Ночью 9 июня в центральной крепости Усть-Двинска были убиты подпоручик Ершахин вместе с женой и матерью. Убийство совершено денщиком Алексеем Яковлевичем Торчак, крестьянином Краснослободской волости Ровенского уезда Полтавской губернии, который скрылся в неизвестном направлении.
    В ночь на 20 июня в имении Липки Койдановской волости Минской губернии были убиты с целью грабежа супруги-евреи Янкель и Эстер-Двейра Гуревичи. По сведениям минской полиции, преступник некто Иосиф Станиславович Юркевич, бывший крестьянин Засульской волости Минского уезда. В 1896 году он был приговорён к арестантским ротам с последующей высылкой в Сибирь. В начале лета Юркевич появился в Минске под именем крестьянина Тульской губернии Якова Владимировича Цуканова, имея на руках паспорт от Погорельского волостного правления Тульской губернии от сентября 1908 года. Через несколько дней Юркевич был задержан в Минске, но сумел бежать. Передавая смоленскому сыскному отделению приметы Юркевича, минские сыскари указывали, что после убийства он переоделся во всё новое: серый клетчатый костюм, отглаженную белую сорочку, английскую белую шляпу с чёрной лентой, новые кремовые ботинки на шнурках с высокими каблуками и чёрную суконную накидку на атласной подкладке. Такого вот франта, да ещё с небольшими аккуратными усами и бородкой клинышком агенты сыскного отделения должны были разыскивать в Смоленске и окрестностях.

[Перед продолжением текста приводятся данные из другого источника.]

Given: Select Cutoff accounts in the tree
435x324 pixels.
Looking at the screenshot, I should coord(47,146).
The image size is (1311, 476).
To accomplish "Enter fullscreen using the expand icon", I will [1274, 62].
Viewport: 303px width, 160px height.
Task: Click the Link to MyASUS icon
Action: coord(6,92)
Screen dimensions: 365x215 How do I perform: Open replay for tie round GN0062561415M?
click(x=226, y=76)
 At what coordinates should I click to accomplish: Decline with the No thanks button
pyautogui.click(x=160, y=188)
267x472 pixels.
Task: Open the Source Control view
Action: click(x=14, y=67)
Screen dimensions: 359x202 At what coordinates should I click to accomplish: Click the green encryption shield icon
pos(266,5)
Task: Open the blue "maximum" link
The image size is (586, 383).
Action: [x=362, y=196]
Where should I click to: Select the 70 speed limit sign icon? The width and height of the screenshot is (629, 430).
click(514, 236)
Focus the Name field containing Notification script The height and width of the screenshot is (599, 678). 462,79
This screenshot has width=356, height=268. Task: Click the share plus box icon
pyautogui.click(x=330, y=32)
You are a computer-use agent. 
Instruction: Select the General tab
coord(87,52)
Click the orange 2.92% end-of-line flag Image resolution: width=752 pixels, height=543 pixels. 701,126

  В конце июня из Самары сообщили о крайне интересной шайке аферистов, каковая обобрала нескольких самарских купцов и мещан на сумму более чем в 10 000 рублей. Мошенники гримировались под болгарина и персиянина, и являлись в большие купеческие магазины и лавки, имея на руках некоторое количество старых золотых или серебряных монет. В разговоре с хозяевами лавок посетители оговаривались, что таких монет у них крайне много, ибо при рытье колодца ими был, якобы, найден большой клад. Далее шёл договор обменять часть звонкой монеты на единственно сторублёвые купюры, так как других денег заезжие торговые гости не признают. В условленное время аферисты являлись с мешком залепленных землёю копеек и большим пакетом резаной бумаги. Рассказывали покупателю пространную историю о том, что однажды их уже обманули и предлагали следующее. Принесённые монеты в мешке и оговоренную сумму в сторублёвых бумажках персиянин собственноручно укладывал в хозяйский сундук и запирал на замок, после чего гости уходили якобы за оставшейся частью клада, так как покупатель им крайне понравился и казался весьма честным человеком. Пакет с деньгами моментально менялся на пакет с резаной бумагой, а болгарин с персиянином больше и не появлялись у облапошенного купца.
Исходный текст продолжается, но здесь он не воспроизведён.